#### Available data
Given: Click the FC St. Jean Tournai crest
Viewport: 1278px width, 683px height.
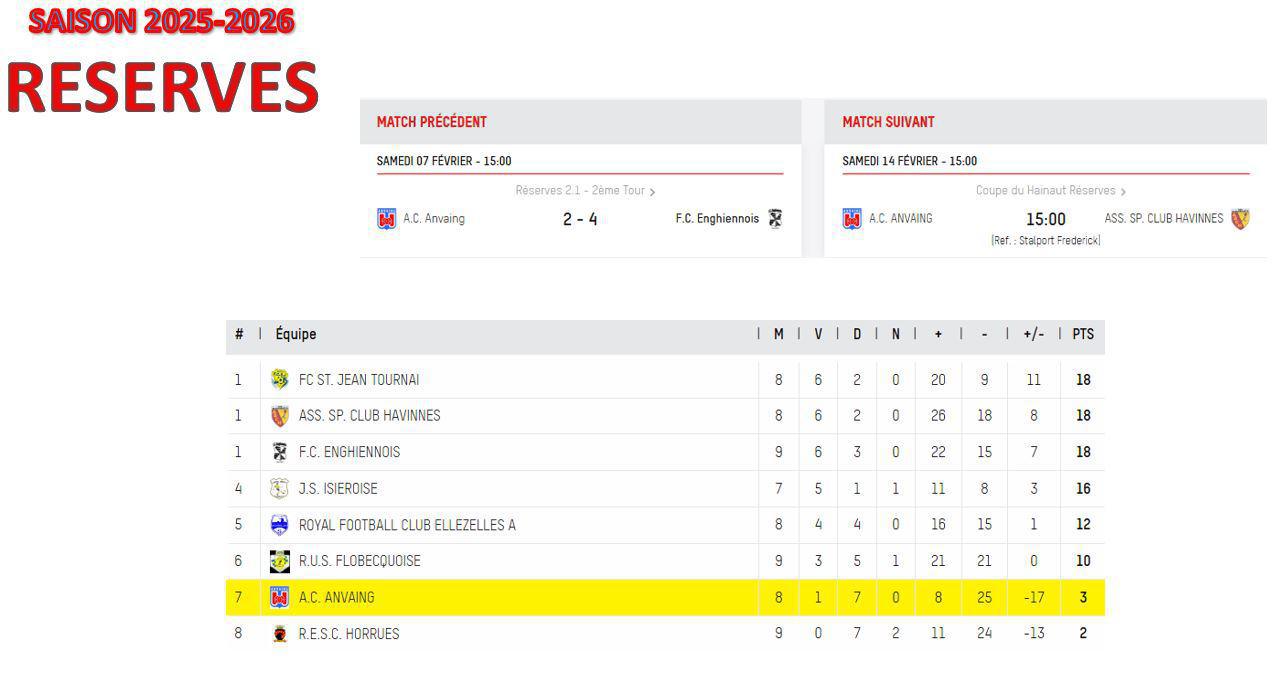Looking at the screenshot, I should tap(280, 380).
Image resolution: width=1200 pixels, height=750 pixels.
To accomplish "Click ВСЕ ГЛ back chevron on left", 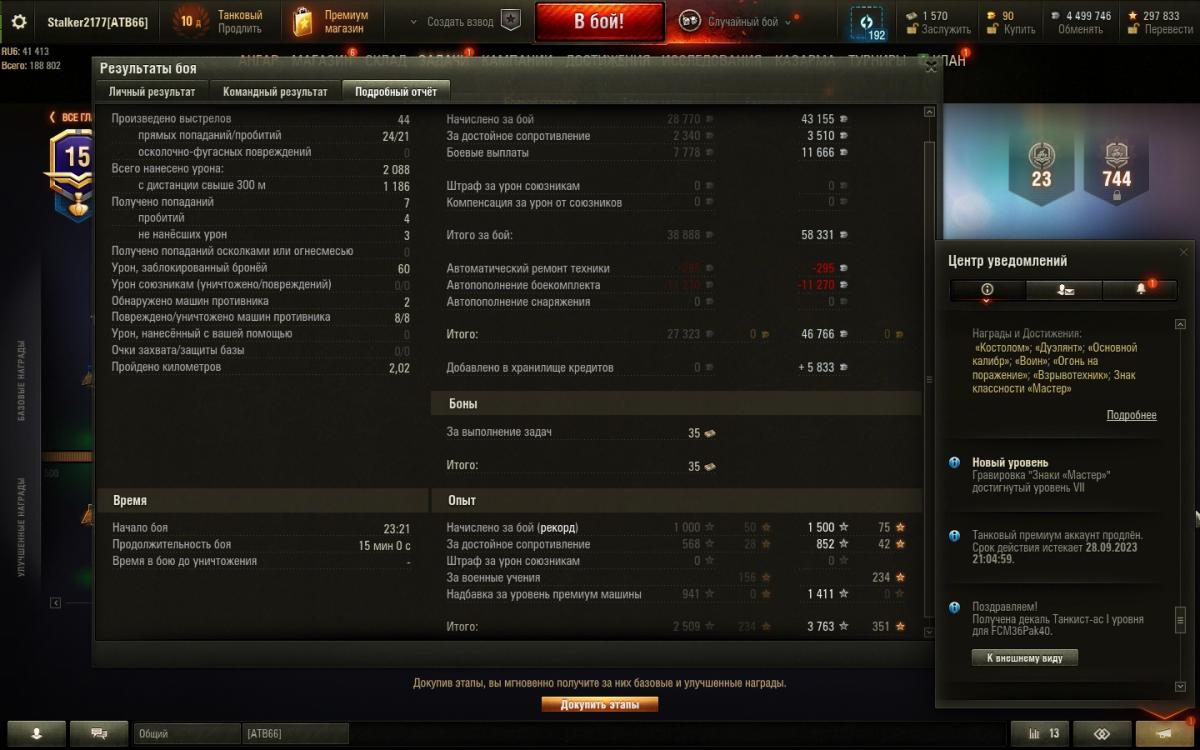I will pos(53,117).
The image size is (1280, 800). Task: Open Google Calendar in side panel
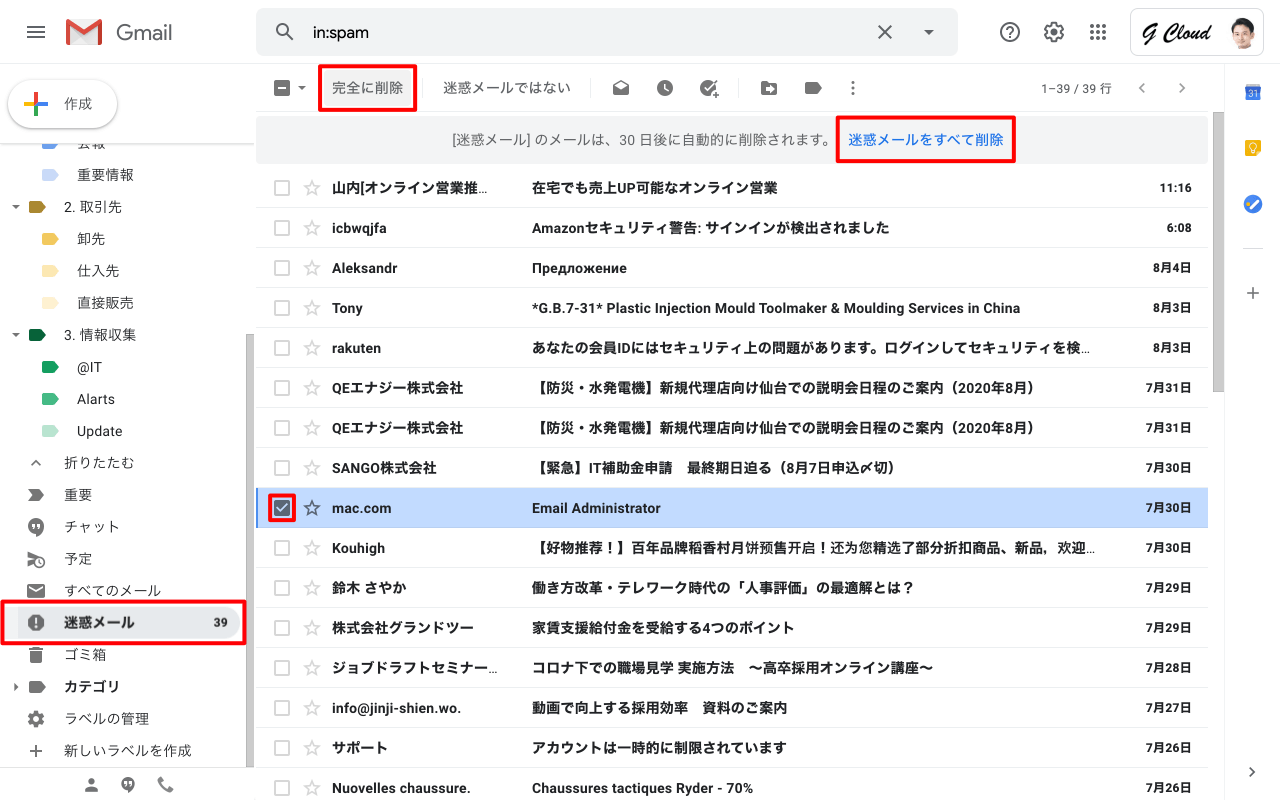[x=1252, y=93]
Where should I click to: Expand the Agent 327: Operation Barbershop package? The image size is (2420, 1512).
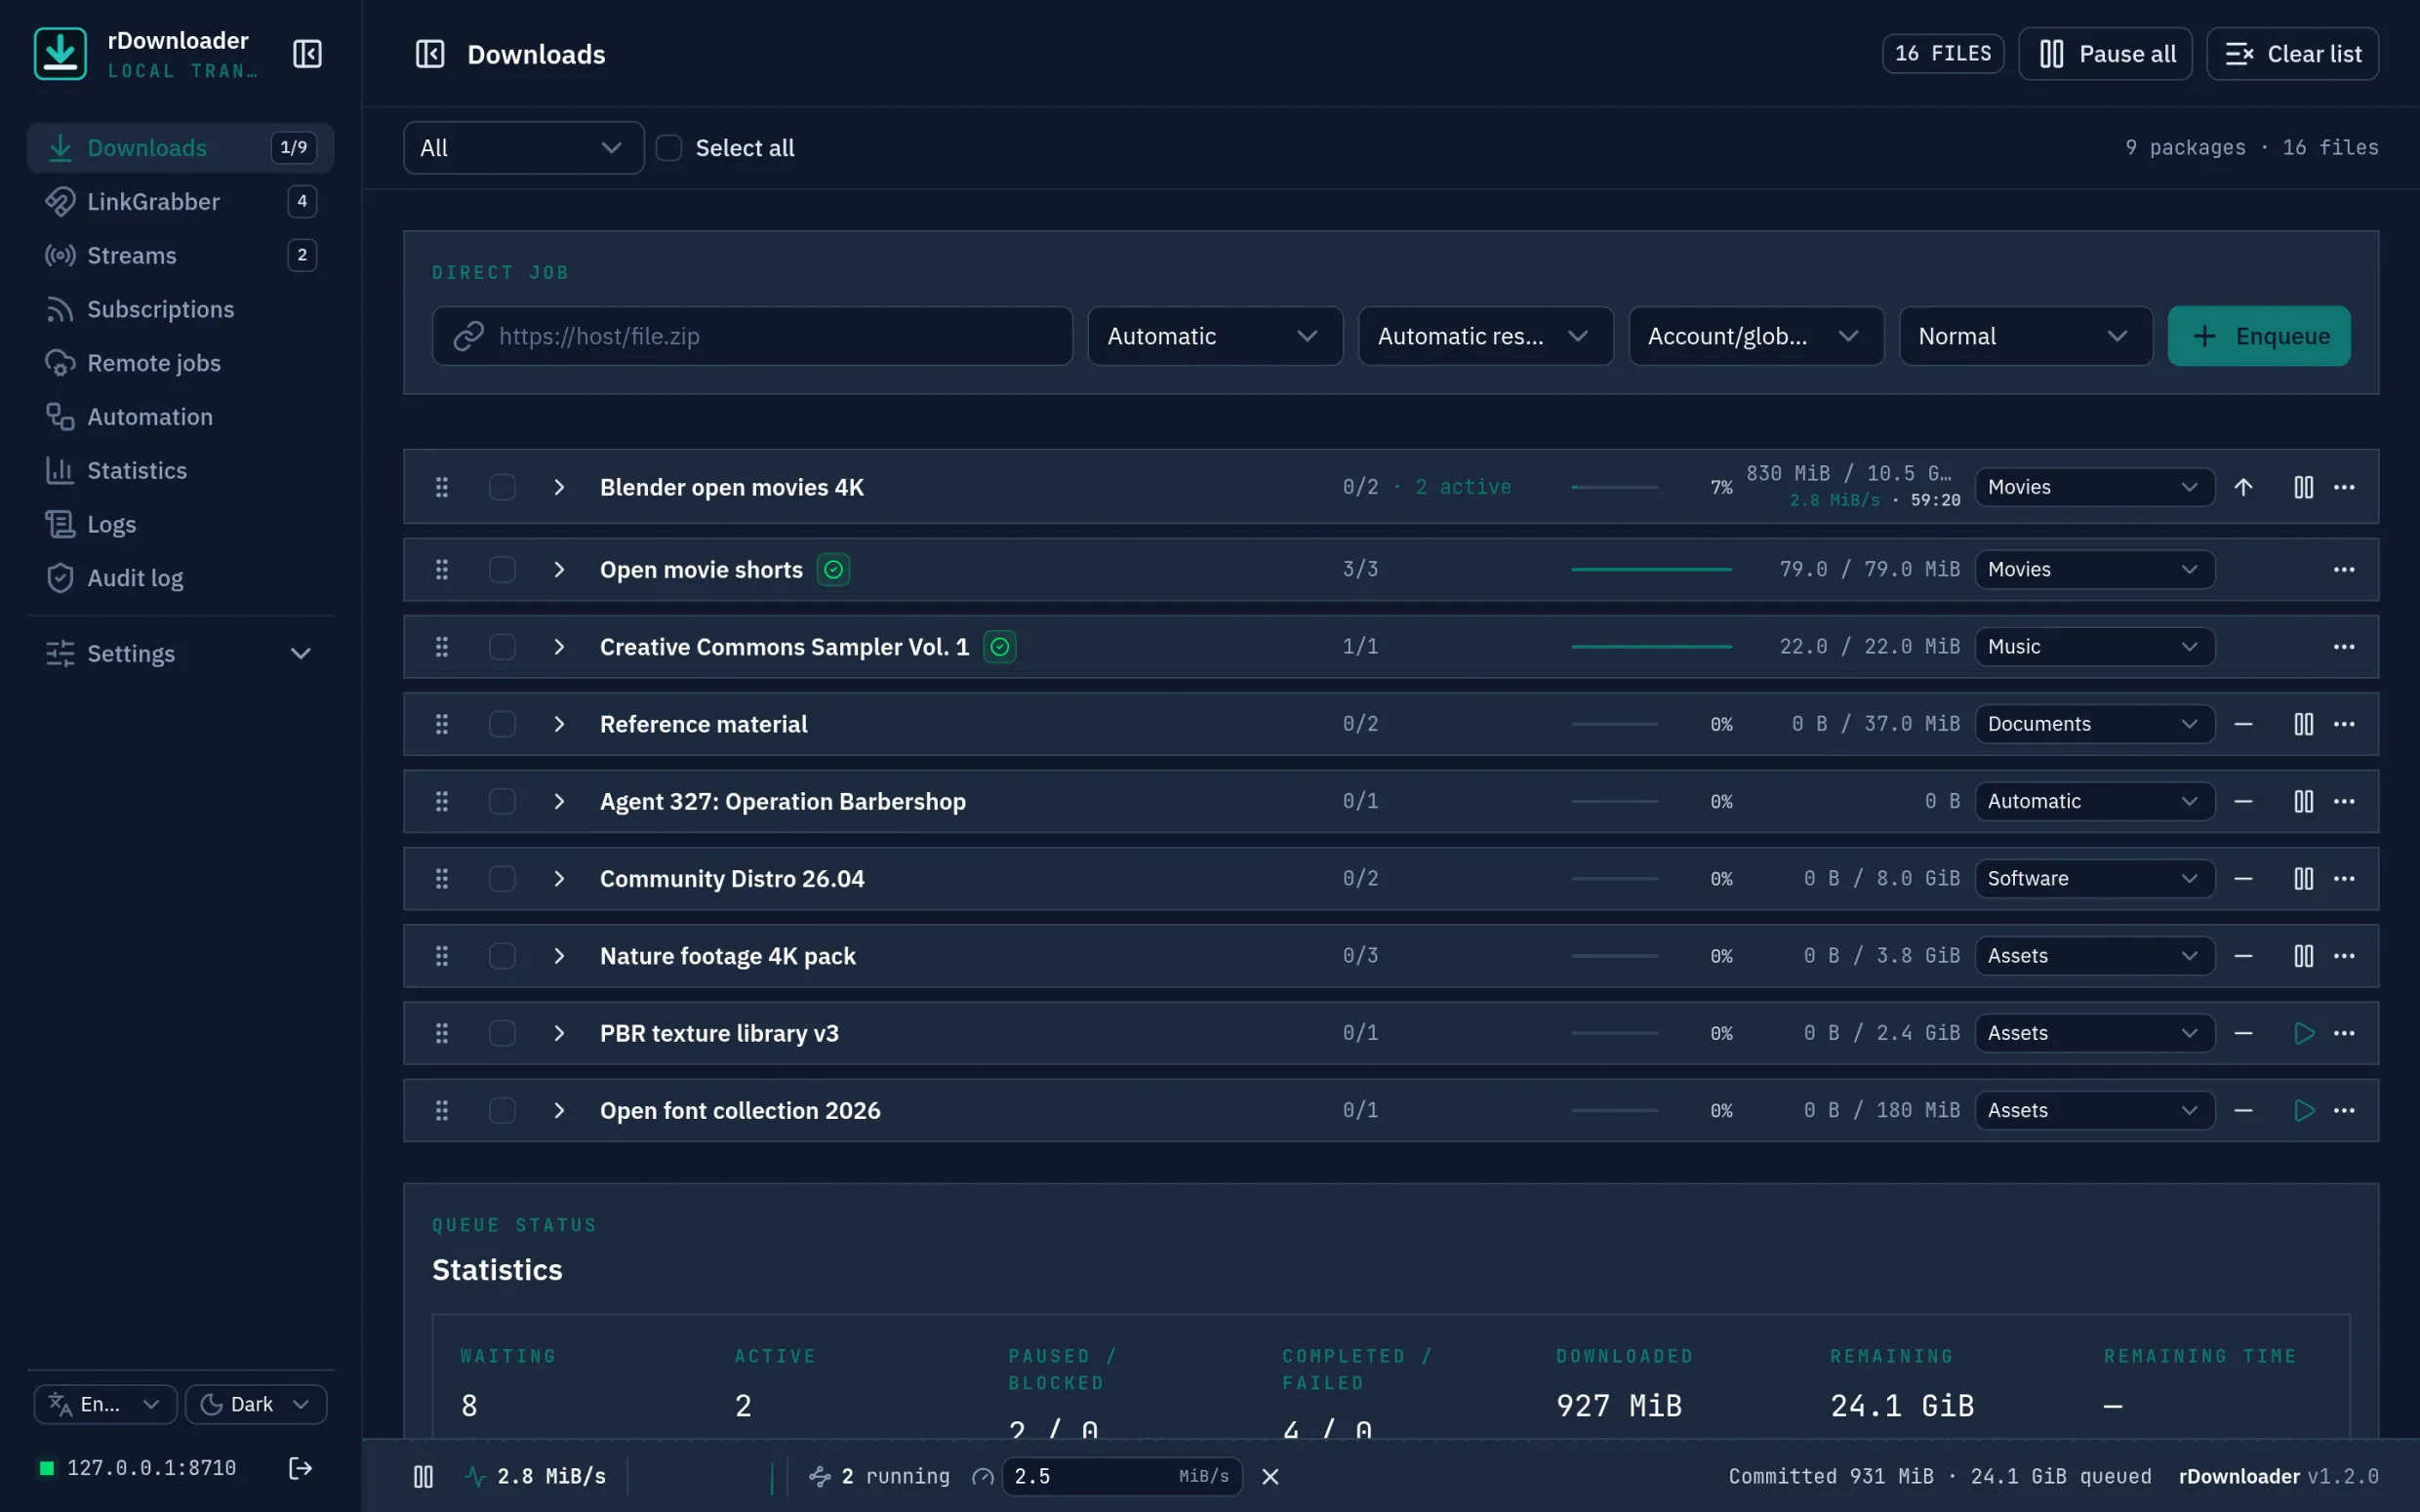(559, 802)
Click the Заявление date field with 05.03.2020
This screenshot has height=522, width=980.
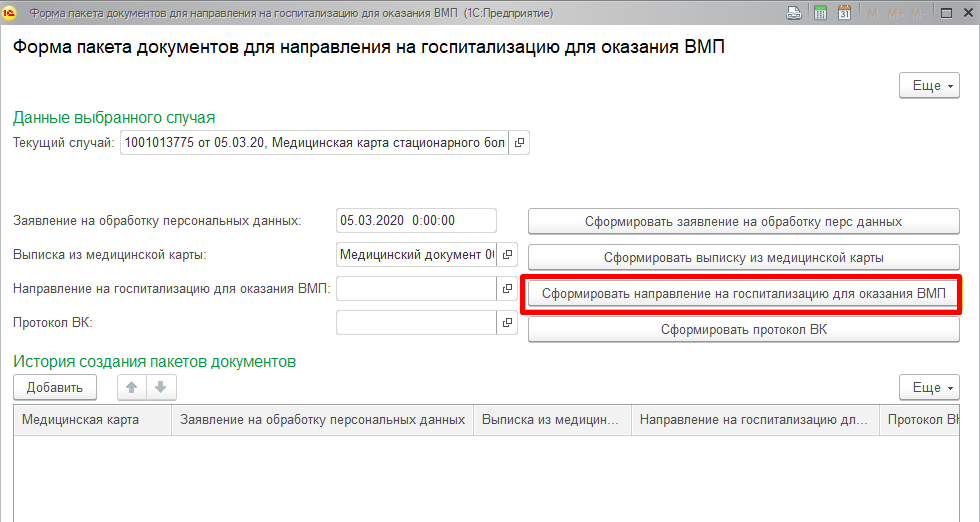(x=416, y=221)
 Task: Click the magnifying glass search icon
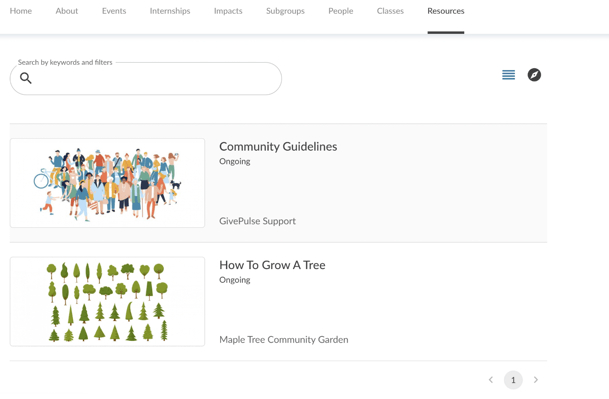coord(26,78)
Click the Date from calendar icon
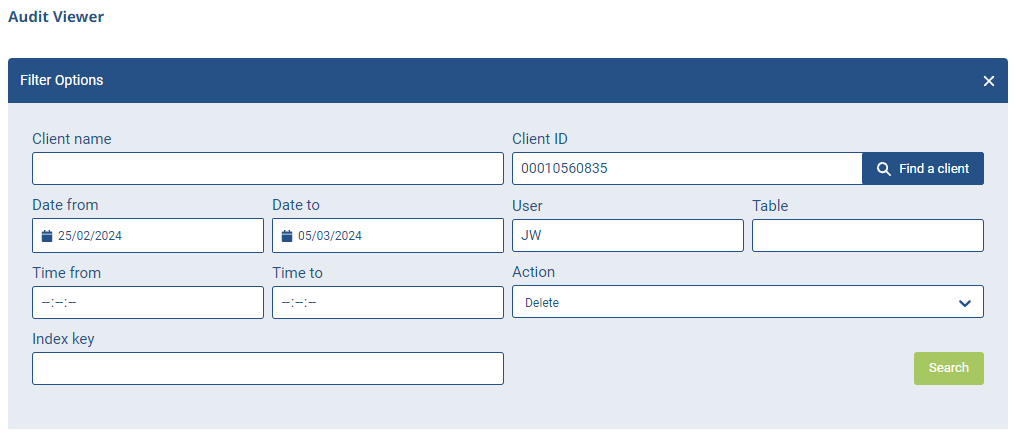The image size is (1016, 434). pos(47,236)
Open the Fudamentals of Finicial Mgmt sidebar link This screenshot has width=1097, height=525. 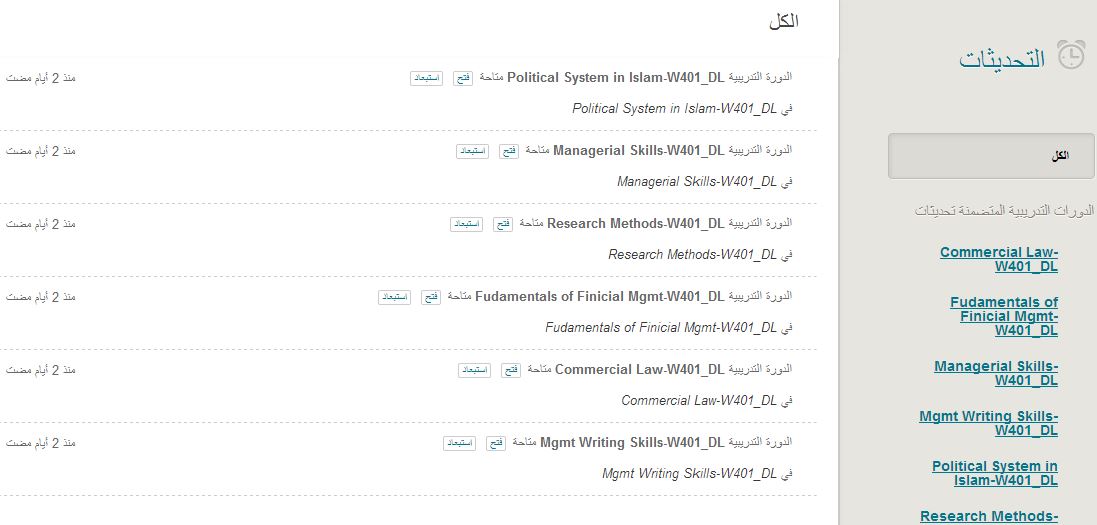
########
» **What to do**
Nothing but the lines from the one containing "Task: Click the magnifying glass search icon" through the last line of the records should appear in the copy, exactly as written and without pictures.

» **Your solution**
 Task: Click the magnifying glass search icon
coord(26,78)
Click the Date from calendar icon
The image size is (1016, 434). pos(47,236)
Open the Fudamentals of Finicial Mgmt sidebar link This screenshot has width=1097, height=525. 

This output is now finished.